If Vancouver’s known for anything, it’s nature. As tourist guides are always sure to mention, this is a city that offers beaches, mountain biking, skiing, and hiking—perhaps even all in the same day. But some of Vancouver’s best outdoor experiences can be found in its quiet parks and public gardens.
Of course, certain spots get all the glory: sweeping Stanley, regal Queen Elizabeth, cheeky Dude Chilling. As iconic as these favourites are, Vancouver offers so many more grassy oases, each special to the neighbourhoods they call home.
Almond Park: Tucked away on the side of a steep hill near Tenth and Dunbar, this park is small, lush, and densely wooded. Often, it’s empty enough to have a private conversation here completely undisturbed. Climb up the dramatic stone steps, past flowering trees that droop under the weight of their blooms, and gaze out over the blue hills of West Vancouver.
Tatlow Park: Just a couple of blocks down from The Naam at 4th and MacDonald, a rock-lined creek crossed by small wooden bridges runs through Tatlow. There’s history to this spot: in 1969, it was the city’s very first film location, for a Robert Altman murder mystery.
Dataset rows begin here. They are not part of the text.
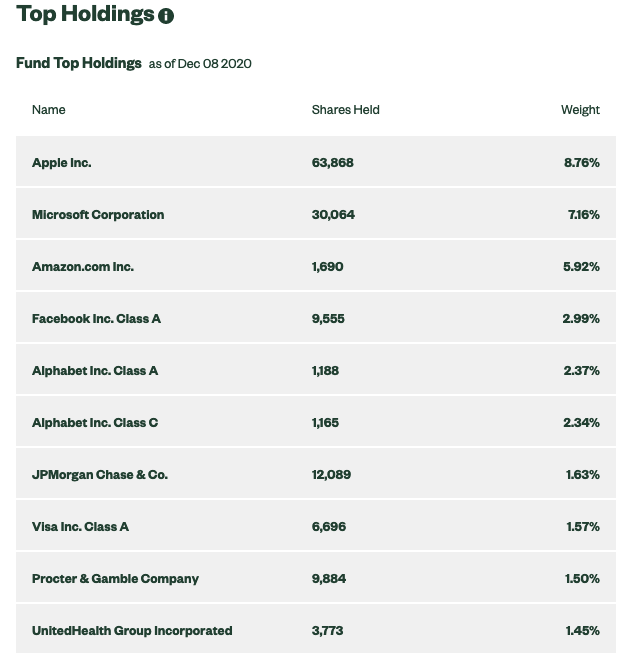Screen dimensions: 633x653
Task: Click Procter & Gamble Company name
Action: pyautogui.click(x=115, y=579)
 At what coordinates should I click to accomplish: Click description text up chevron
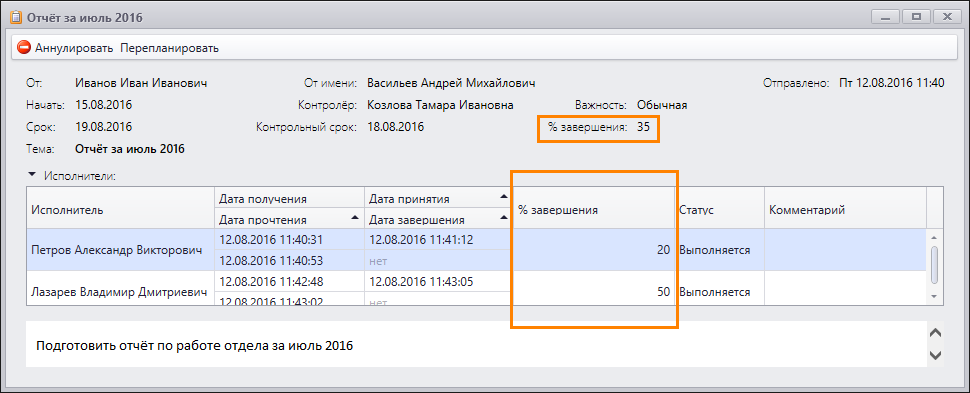(936, 333)
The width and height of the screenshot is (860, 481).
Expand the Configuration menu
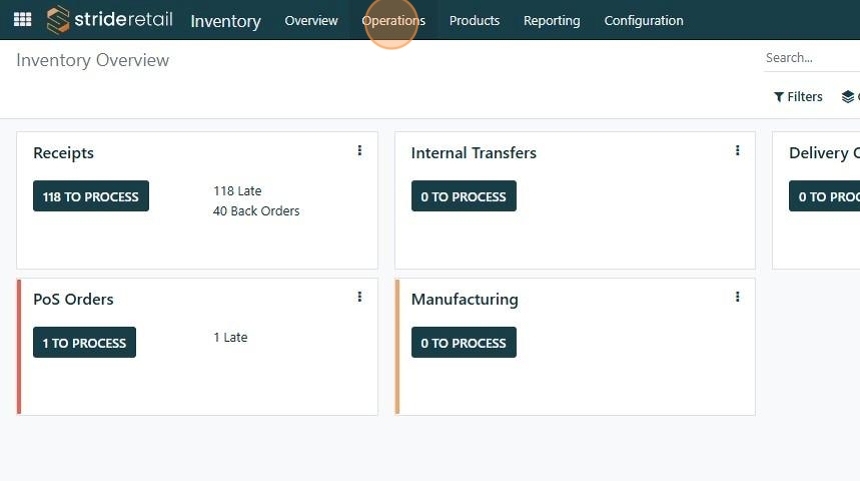click(x=643, y=21)
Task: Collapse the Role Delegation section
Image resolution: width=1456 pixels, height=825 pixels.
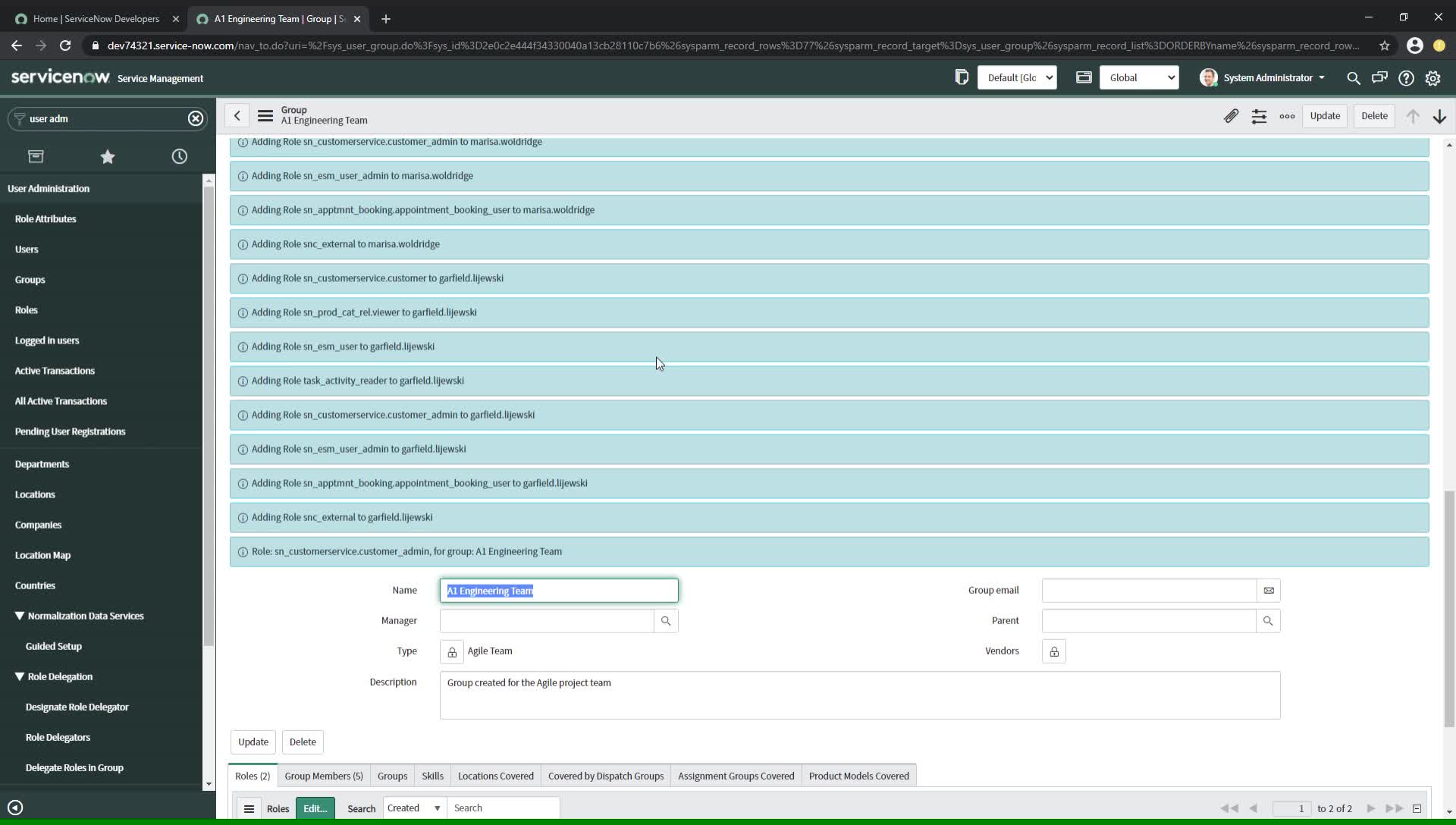Action: pyautogui.click(x=20, y=676)
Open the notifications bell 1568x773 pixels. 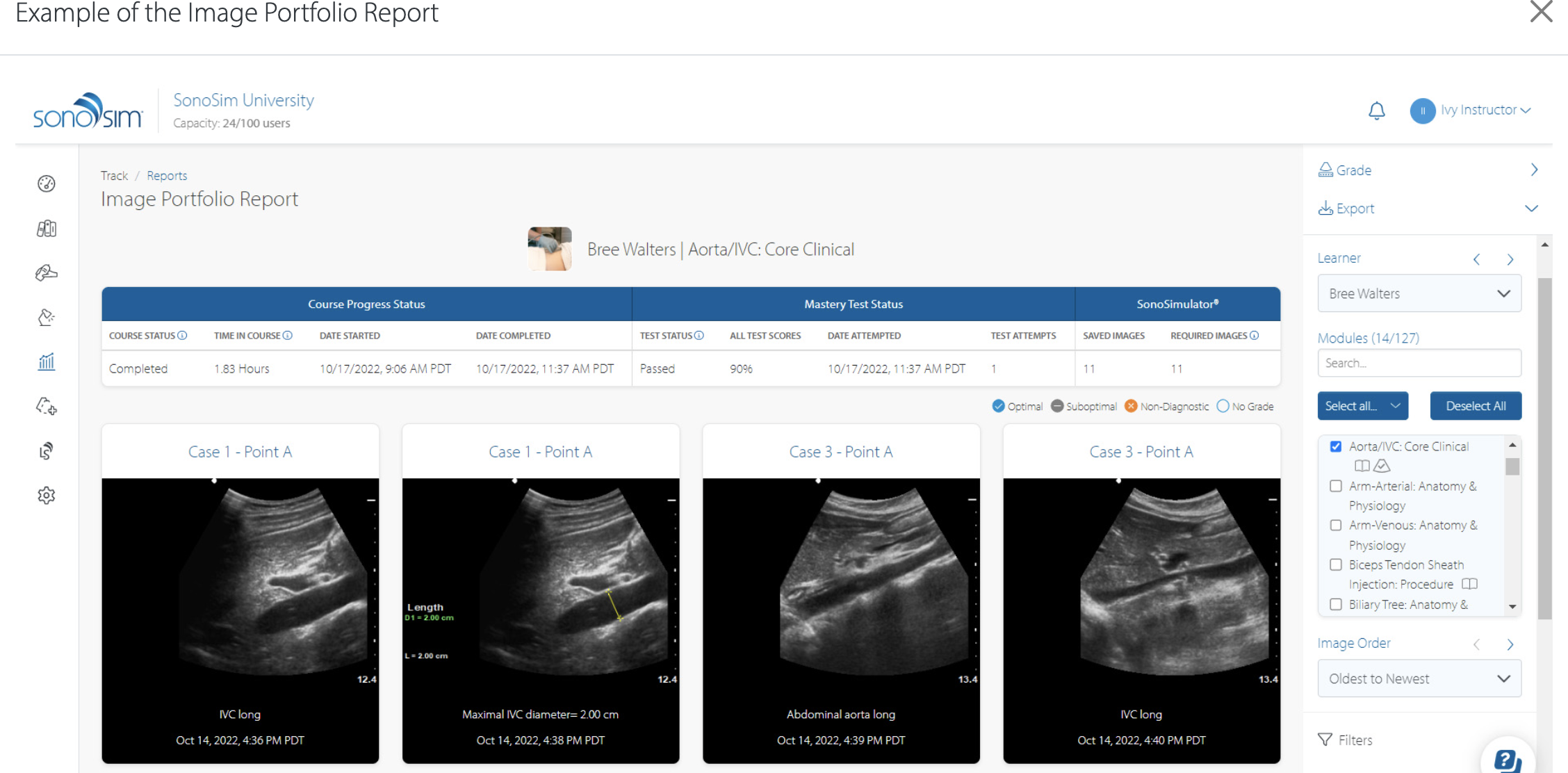click(1376, 111)
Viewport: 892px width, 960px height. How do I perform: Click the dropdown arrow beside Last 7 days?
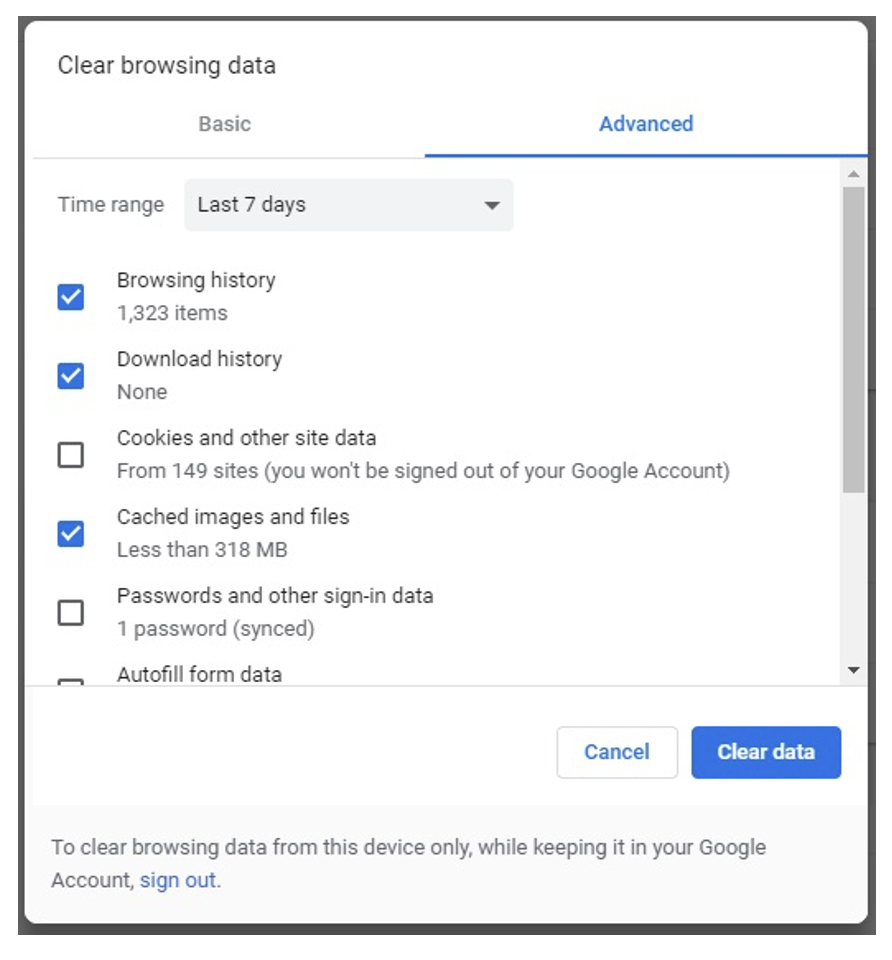pos(491,206)
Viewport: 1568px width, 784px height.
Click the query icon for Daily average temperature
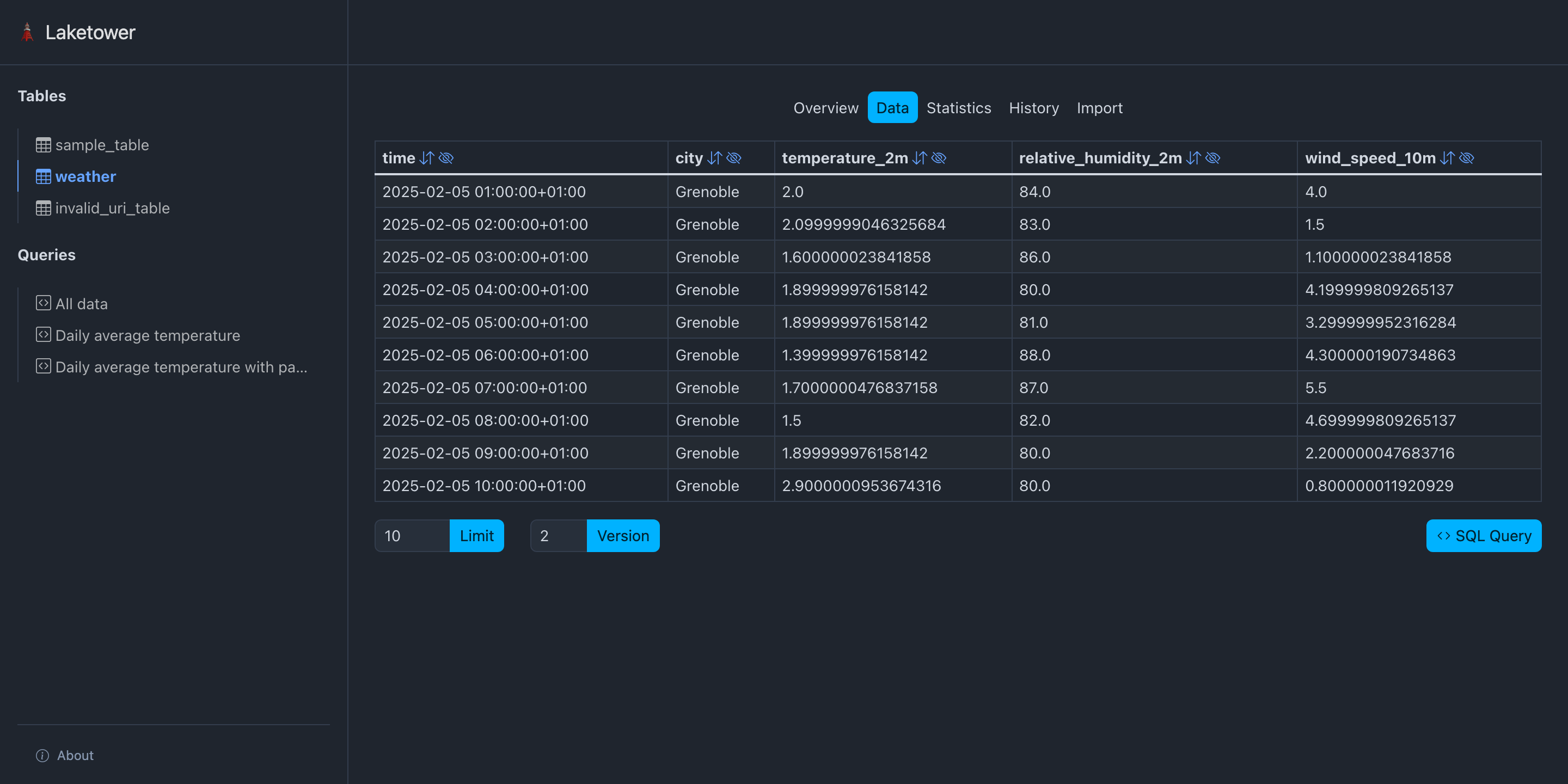(43, 334)
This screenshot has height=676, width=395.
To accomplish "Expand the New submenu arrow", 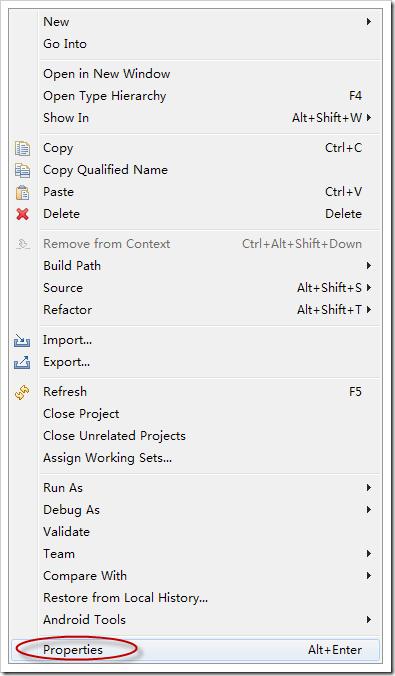I will click(x=369, y=22).
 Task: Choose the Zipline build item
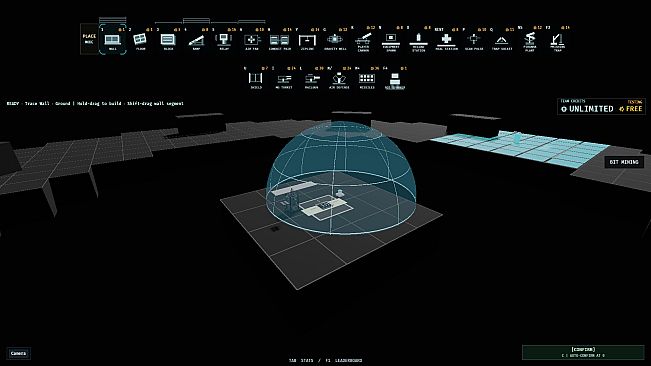click(x=307, y=41)
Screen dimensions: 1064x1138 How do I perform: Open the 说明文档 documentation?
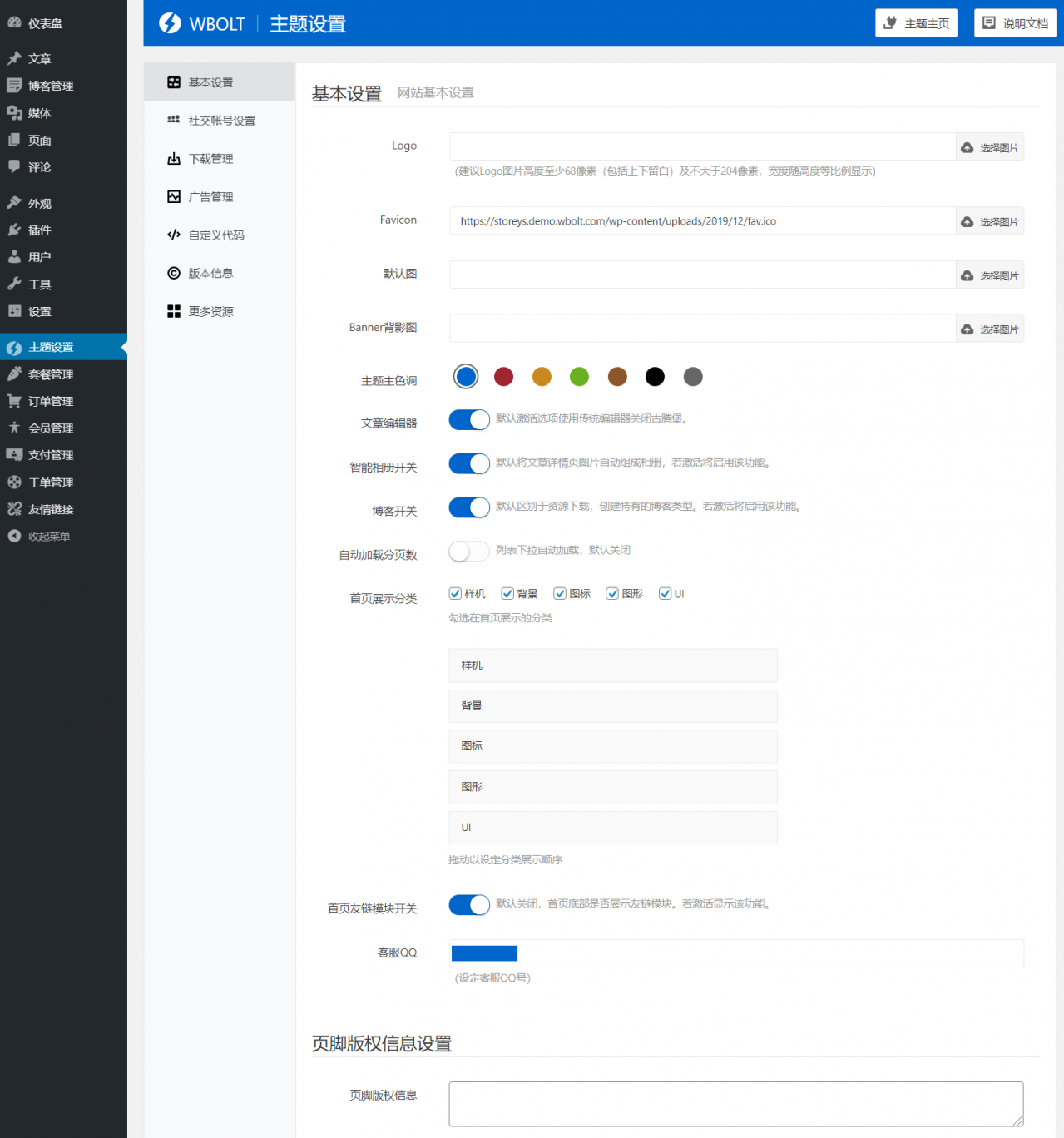(x=1015, y=22)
The movie was a box office failure, but Vancouver would have many chances to find silver screen glory in later years.
Andy Livingstone Park: Despite its Gastown location, Andy Livingstone Park is reminiscent of a Zen garden. Pick up tasty avocado rolls from nearby T&T Market, then follow the waterfall and rocky stream to the top of the hill. It’s the perfect recharge after browsing the area’s many shops.
Granville Loop Park: A clever use of often-forgotten space turns the area beneath Granville Bridge into its own destination. To enter the park from 5th and Granville, cross a geometric fountain with wide stone steps and water tumbling from a concrete arch. Granville Loop’s unique layout creates multiple recreation areas to choose from, including a playground, grassy hills, and benches beneath a flowering arbor. Visit this park after an appointment at one of the nearby hair salons, perhaps with a croissant from Beaucoup Bakery.
Mount Pleasant Park: With a fragrant flower garden and plenty of trees for shade, Mount Pleasant Park is ideal for taking a break from antique shopping and patio hopping on Main Street. Not to be missed is the basketball court, which was transformed by local artist Scott Sueme—using no less than 260 gallons of paint—into a massive abstract mural. A small skate park and playground make this public space a hub for the entire local community.
Jonathan Rogers Park: Jonathan Rogers is a welcome lull just below the liveliness of Broadway and Main. It’s so close to Milano Coffee Roasters and 33 Acres Brewing that when the weather’s good, one should take these tasty provisions to go; order an Americano from Milano and a pizza from the 33 Acres food truck, and enjoy them al fresco while admiring the gorgeous views of downtown as dogs frolic across the green.
Robson Park: Directly off Kingsway and Fraser, Robson Park is prime people-watching territory on a sunny day. It features a community garden, small playground, and tennis court, with a colourful mural that makes for great photos. Pick up an iced latte from Matchstick Coffee or tacos from Sal y Limon and lounge on the grass among groups of young bike-riders, admiring the charming hangout that this area has grown into.
Mosaic Creek Park: A hidden gem on Commercial Drive, this tiny park is surrounded by colourful old character homes and is packed with flowers and a free-form play area. However, its defining feature is the intricate raised mosaic that meanders through the grass. A community art project, it was completed in the mid-1990s by over 500 local volunteers. Spend some time admiring its design—there are a few secrets waiting to be told to those who know where to look.
Trout Lake Beach/John Hendry Park: Vast enough to spend the day at, Trout Lake offers everything one could want from a city green space: baseball diamond, playground, summer Saturday morning farmers’ market, off-leash area for dogs, and even miniature beach. Any pastoral experience the heart desires, from sitting on a pier over the lake covered in lily pads to unwinding under the shade of a willow tree, can be found here. John Hendry functions as a gathering place for all of Commercial Drive, and not only because of its beautifully designed community centre, which includes a gym, ice rink, preschool, and more. Grab bread and charcuterie from one of the Drive’s Italian delis and enjoy a festive picnic.
These parks are just a fraction of the public green spaces woven throughout the city. So, when meandering within the different neighbourhoods of Vancouver, keep an eye out—there’s probably a lovely patch of grass somewhere close by.